Our formalized theorem and proof in UniGeo/Congruent/Thm01.lean:

```
theorem theorem_1 : ∀ (R S T U : Point) (RS ST RT TU RU : Line),
formTriangle R S T RS ST RT ∧
formTriangle R T U RT TU RU ∧
S.opposingSides U RT ∧
|(T─U)| = |(R─S)| ∧
¬ RS.intersectsLine TU →
(△ R:T:U).congruent (△ T:R:S) :=
by
euclid_intros
euclid_apply Elements.Book1.proposition_29''' S U R T RS TU RT
euclid_finish
```

### Evaluating Autoformalized Theorem Statements

In addition to proof automation, our symbolic reasoning engine can be used to check the equivalence of autoformalized theorem statements against ground-truth theorem statements. We have built a wrapper `E3`

which performs two forms of equivalence checking:

- Standard equivalence checking, i.e., check if the two theorem statements are logically equivalent or not. It may also be that one is strictly stronger than the other.
*Approximate*equivalence checking, where we try to quantify how close the two statements are to one another.

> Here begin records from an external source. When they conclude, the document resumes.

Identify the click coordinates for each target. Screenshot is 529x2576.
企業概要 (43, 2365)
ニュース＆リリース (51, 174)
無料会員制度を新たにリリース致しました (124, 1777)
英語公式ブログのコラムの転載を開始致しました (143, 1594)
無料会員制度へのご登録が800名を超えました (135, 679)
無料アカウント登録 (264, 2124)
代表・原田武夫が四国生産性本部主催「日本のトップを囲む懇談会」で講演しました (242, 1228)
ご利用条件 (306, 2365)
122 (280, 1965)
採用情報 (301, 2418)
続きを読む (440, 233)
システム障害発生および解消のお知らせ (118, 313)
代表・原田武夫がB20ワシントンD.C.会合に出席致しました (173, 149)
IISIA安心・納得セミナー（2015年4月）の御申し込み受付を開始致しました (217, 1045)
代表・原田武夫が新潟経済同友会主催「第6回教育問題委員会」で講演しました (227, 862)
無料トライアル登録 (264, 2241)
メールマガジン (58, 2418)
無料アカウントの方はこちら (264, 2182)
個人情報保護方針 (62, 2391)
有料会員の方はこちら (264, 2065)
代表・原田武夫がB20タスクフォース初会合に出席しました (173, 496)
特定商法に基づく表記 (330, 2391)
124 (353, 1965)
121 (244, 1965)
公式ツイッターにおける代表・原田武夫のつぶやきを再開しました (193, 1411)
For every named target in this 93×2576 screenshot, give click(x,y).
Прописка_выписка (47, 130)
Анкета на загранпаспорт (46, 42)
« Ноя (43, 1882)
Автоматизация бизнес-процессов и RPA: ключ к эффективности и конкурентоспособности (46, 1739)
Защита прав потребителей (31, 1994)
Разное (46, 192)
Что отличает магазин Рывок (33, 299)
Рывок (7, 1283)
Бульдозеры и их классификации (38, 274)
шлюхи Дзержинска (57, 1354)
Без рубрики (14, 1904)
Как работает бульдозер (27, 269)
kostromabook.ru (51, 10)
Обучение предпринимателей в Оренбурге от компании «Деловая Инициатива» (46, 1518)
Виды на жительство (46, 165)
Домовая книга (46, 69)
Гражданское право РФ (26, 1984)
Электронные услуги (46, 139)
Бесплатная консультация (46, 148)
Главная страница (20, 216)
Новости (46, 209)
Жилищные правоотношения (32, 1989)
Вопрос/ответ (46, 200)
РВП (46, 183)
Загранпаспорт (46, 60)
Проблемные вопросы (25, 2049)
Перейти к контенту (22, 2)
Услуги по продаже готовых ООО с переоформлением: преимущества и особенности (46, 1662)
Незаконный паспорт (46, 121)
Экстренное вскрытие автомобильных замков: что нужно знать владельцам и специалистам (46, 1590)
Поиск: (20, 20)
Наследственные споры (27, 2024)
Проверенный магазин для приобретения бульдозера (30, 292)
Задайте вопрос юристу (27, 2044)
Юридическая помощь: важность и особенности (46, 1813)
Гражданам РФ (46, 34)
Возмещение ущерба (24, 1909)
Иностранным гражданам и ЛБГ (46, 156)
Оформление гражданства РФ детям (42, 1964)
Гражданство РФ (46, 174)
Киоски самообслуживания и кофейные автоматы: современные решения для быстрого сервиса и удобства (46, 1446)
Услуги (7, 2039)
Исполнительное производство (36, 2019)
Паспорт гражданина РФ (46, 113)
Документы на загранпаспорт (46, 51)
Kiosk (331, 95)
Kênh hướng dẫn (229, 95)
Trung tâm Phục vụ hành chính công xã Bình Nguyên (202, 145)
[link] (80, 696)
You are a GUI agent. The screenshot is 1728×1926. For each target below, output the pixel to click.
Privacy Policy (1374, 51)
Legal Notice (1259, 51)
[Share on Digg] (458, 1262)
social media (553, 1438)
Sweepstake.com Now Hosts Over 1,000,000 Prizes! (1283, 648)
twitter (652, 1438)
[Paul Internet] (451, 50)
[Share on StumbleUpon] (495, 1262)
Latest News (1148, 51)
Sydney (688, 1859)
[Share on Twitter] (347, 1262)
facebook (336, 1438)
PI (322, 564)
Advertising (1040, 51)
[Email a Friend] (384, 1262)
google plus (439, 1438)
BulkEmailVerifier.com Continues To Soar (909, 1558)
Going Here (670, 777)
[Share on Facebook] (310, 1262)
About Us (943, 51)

Typically, the latter is only done if the statements are not proven equivalent, but you'd like to see how "close" the prediction was to the ground truth. More details on `E3`

can be found here.

### Experiments

In our paper, we used LeanEuclid to test state-of-the-art LLMs on theorem statements and proof autoformalization. We provide a Python wrapper which can be used to replicate our experiment procedure. More details and usage examples can be found here.

### Acknowledgements

- We use (our own fork of) lean-smt for running SMT solvers from Lean.
- There are concurrent efforts on formalizing Euclidean geometry in Lean (e.g., EG and Hernandez-Espiet's work). To the best of our knowledge, LeanEuclid is unique in its use of external solvers to handle diagrammatic reasoning, which is typically performed explicitly. However, this comes at the expense of breaking soundness.